=== Required work ===
When every entry has been read, print each one back exactly.

Dataset entries below:

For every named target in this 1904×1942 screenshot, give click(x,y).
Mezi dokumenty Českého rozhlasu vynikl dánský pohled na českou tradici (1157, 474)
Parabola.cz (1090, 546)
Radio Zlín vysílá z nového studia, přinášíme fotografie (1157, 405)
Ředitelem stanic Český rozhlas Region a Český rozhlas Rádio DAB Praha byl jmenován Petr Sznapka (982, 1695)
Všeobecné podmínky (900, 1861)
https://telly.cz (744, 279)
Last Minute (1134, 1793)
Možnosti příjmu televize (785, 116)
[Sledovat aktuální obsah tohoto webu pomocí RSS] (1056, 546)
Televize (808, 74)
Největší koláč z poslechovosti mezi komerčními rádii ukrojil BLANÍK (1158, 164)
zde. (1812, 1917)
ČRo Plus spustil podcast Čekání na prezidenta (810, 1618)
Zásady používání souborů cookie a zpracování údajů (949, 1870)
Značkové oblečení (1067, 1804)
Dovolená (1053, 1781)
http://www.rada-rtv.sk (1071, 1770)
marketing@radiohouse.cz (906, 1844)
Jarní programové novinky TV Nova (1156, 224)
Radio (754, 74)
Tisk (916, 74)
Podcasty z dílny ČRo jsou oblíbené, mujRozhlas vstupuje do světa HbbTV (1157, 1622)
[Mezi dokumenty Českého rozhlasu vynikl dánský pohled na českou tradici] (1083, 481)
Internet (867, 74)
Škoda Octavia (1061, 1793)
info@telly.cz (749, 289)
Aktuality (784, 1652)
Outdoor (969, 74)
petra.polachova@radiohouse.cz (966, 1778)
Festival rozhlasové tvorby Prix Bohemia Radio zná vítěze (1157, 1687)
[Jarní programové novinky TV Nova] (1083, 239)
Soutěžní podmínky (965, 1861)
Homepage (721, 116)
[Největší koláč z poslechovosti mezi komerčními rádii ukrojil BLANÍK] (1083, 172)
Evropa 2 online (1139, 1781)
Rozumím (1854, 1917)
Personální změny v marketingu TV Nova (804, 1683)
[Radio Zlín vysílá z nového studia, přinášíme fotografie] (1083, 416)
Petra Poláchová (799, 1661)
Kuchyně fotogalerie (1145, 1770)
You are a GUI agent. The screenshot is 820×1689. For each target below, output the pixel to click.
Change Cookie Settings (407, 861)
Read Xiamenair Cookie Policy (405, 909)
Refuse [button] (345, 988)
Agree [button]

End of Dataset entries.

=== Task result ===
For every named target in this 1904×1942 screenshot, give click(x,y).
Mezi dokumenty Českého rozhlasu vynikl dánský pohled na českou tradici (1157, 474)
Parabola.cz (1090, 546)
Radio Zlín vysílá z nového studia, přinášíme fotografie (1157, 405)
Ředitelem stanic Český rozhlas Region a Český rozhlas Rádio DAB Praha byl jmenován Petr Sznapka (982, 1695)
Všeobecné podmínky (900, 1861)
https://telly.cz (744, 279)
Last Minute (1134, 1793)
Možnosti příjmu televize (785, 116)
[Sledovat aktuální obsah tohoto webu pomocí RSS] (1056, 546)
Televize (808, 74)
Největší koláč z poslechovosti mezi komerčními rádii ukrojil BLANÍK (1158, 164)
zde. (1812, 1917)
ČRo Plus spustil podcast Čekání na prezidenta (810, 1618)
Zásady používání souborů cookie a zpracování údajů (949, 1870)
Značkové oblečení (1067, 1804)
Dovolená (1053, 1781)
http://www.rada-rtv.sk (1071, 1770)
marketing@radiohouse.cz (906, 1844)
Jarní programové novinky TV Nova (1156, 224)
Radio (754, 74)
Tisk (916, 74)
Podcasty z dílny ČRo jsou oblíbené, mujRozhlas vstupuje do světa HbbTV (1157, 1622)
[Mezi dokumenty Českého rozhlasu vynikl dánský pohled na českou tradici] (1083, 481)
Internet (867, 74)
Škoda Octavia (1061, 1793)
info@telly.cz (749, 289)
Aktuality (784, 1652)
Outdoor (969, 74)
petra.polachova@radiohouse.cz (966, 1778)
Festival rozhlasové tvorby Prix Bohemia Radio zná vítěze (1157, 1687)
[Jarní programové novinky TV Nova] (1083, 239)
Soutěžní podmínky (965, 1861)
Homepage (721, 116)
[Největší koláč z poslechovosti mezi komerčními rádii ukrojil BLANÍK] (1083, 172)
Evropa 2 online (1139, 1781)
Rozumím (1854, 1917)
Personální změny v marketingu TV Nova (804, 1683)
[Radio Zlín vysílá z nového studia, přinášíme fotografie] (1083, 416)
Petra Poláchová (799, 1661)
Kuchyně fotogalerie (1145, 1770)
You are a GUI agent. The screenshot is 820×1689. For each target below, output the pixel to click.
Change Cookie Settings (407, 861)
Read Xiamenair Cookie Policy (405, 909)
Refuse [button] (345, 988)
Agree [button]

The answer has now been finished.